Stored records:

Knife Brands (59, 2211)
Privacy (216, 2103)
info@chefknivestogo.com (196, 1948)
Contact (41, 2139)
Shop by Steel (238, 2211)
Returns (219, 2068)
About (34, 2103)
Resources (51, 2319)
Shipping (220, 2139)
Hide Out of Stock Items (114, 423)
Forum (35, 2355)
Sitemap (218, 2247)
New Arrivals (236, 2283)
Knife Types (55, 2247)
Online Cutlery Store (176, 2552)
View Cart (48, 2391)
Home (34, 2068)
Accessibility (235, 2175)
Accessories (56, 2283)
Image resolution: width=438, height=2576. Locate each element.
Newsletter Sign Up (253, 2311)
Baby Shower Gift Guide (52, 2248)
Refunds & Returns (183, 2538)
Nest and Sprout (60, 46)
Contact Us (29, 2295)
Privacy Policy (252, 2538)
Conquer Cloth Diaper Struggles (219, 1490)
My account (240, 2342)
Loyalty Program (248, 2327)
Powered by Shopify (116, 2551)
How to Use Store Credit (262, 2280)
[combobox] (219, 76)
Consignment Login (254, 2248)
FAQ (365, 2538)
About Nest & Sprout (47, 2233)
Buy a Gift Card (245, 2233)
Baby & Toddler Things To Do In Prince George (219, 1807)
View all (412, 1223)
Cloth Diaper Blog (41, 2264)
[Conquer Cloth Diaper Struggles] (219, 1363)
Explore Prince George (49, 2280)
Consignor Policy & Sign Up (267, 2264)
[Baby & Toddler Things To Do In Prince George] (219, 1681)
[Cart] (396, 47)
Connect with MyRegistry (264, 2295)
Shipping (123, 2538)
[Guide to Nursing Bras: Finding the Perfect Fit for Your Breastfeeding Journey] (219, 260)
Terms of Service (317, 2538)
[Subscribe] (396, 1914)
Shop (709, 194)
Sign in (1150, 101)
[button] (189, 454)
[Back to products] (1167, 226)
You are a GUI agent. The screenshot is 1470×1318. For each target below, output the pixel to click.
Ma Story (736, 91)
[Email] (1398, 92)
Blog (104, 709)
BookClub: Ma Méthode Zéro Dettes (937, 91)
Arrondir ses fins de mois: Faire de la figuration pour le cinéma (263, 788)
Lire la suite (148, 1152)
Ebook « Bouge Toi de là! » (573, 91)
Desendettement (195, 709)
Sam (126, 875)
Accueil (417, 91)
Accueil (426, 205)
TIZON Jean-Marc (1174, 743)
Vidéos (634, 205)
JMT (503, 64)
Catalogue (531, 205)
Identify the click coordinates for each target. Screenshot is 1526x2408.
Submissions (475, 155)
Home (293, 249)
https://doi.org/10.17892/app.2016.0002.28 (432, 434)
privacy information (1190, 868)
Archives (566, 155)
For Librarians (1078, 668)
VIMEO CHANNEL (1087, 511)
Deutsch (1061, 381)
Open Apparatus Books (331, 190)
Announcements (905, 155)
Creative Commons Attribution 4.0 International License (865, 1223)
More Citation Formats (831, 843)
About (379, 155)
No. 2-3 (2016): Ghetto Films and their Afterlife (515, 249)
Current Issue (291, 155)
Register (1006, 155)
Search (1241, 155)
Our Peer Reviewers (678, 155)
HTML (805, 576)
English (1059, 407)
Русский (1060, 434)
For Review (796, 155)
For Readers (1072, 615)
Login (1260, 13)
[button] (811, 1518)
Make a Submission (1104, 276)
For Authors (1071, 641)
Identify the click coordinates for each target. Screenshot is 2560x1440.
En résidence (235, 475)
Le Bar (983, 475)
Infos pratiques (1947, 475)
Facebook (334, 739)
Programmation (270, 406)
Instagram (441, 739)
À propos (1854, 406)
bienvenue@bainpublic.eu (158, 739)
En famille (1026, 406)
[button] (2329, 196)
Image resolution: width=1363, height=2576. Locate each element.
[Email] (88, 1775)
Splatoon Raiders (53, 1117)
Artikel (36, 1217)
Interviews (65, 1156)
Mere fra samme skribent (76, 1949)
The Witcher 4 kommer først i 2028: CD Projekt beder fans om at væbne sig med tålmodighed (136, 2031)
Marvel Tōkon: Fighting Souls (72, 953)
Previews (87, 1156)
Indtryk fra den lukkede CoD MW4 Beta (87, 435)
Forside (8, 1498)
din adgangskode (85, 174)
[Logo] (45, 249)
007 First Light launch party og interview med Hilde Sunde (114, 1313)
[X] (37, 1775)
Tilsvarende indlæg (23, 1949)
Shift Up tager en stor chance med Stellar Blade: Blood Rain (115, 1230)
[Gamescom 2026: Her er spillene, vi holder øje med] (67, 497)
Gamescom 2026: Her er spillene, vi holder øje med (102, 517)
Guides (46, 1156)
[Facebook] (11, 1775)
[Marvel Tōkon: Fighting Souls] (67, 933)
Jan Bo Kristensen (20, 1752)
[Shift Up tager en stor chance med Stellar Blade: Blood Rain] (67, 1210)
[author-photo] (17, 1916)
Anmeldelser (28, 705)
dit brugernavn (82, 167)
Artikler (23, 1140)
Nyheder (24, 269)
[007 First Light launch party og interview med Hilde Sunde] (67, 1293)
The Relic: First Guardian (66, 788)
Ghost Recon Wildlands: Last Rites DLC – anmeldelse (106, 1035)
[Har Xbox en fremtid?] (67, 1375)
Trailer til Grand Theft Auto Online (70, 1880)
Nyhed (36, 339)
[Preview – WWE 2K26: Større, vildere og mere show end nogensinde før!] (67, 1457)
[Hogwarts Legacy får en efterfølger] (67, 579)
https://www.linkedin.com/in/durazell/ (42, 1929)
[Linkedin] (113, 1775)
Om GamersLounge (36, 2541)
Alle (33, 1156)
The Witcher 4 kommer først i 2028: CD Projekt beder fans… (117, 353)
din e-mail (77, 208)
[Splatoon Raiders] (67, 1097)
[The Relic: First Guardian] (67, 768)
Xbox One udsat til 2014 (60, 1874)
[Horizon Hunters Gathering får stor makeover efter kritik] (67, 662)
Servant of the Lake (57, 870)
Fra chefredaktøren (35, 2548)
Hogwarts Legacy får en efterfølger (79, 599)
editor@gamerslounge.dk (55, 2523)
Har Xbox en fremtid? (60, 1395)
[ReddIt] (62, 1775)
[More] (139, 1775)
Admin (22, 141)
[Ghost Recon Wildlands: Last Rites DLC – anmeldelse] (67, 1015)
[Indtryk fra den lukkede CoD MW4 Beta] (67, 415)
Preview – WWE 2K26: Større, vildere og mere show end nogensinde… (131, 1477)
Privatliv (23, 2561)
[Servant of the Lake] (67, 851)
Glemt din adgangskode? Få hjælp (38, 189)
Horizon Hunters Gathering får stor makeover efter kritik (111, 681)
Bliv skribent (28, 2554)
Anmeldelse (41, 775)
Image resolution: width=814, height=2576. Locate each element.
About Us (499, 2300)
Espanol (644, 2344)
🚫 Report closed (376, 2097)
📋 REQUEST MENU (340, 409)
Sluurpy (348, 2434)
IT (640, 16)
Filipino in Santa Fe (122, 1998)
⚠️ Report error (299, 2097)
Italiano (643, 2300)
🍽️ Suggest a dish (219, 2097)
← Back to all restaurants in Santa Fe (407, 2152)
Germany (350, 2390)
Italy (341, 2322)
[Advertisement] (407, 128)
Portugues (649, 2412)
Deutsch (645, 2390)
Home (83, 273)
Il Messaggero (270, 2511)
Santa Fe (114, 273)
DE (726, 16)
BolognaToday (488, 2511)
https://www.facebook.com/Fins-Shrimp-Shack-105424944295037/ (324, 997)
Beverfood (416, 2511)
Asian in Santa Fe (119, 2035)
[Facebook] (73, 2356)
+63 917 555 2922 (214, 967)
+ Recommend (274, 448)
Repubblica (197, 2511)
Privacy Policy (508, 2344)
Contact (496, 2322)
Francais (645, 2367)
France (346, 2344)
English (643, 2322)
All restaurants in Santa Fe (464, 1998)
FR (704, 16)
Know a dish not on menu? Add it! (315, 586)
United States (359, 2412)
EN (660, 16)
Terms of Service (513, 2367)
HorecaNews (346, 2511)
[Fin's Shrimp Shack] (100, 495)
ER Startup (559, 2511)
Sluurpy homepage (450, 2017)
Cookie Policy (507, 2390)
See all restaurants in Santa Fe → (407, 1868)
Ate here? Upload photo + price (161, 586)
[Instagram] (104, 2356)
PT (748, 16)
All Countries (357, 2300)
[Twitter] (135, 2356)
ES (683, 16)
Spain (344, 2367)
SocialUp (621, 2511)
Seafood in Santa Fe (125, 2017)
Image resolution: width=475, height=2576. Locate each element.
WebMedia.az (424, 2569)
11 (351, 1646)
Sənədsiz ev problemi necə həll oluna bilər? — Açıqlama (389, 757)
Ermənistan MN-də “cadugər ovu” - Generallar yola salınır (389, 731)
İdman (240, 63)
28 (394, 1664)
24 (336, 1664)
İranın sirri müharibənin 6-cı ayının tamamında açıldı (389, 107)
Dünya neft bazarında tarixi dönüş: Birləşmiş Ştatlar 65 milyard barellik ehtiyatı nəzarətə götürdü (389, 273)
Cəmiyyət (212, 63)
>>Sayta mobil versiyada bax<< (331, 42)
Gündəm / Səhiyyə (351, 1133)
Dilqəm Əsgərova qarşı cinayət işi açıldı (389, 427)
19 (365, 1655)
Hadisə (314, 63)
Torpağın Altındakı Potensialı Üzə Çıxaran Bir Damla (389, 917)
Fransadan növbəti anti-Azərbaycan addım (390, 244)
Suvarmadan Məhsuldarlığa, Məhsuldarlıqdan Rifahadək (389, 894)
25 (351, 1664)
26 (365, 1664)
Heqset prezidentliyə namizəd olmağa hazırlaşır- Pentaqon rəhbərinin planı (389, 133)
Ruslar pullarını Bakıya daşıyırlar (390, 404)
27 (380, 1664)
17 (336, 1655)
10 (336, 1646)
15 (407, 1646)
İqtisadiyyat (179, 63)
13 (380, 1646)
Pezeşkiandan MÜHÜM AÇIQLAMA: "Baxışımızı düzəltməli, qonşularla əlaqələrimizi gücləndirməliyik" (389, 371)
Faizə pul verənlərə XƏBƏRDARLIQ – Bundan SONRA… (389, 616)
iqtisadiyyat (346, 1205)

Problem to work on: Return word for word the lines above from the line with "Bouge Toi de" to the line with "Make a Submission (1104, 276)", including both and leaving out all others.

Answer for the task:
Ebook « Bouge Toi de là! » (573, 91)
Desendettement (195, 709)
Sam (126, 875)
Accueil (417, 91)
Accueil (426, 205)
TIZON Jean-Marc (1174, 743)
Vidéos (634, 205)
JMT (503, 64)
Catalogue (531, 205)
Identify the click coordinates for each target. Screenshot is 1526x2408.
Submissions (475, 155)
Home (293, 249)
https://doi.org/10.17892/app.2016.0002.28 (432, 434)
privacy information (1190, 868)
Archives (566, 155)
For Librarians (1078, 668)
VIMEO CHANNEL (1087, 511)
Deutsch (1061, 381)
Open Apparatus Books (331, 190)
Announcements (905, 155)
Creative Commons Attribution 4.0 International License (865, 1223)
More Citation Formats (831, 843)
About (379, 155)
No. 2-3 (2016): Ghetto Films and their Afterlife (515, 249)
Current Issue (291, 155)
Register (1006, 155)
Search (1241, 155)
Our Peer Reviewers (678, 155)
HTML (805, 576)
English (1059, 407)
Русский (1060, 434)
For Review (796, 155)
For Readers (1072, 615)
Login (1260, 13)
[button] (811, 1518)
Make a Submission (1104, 276)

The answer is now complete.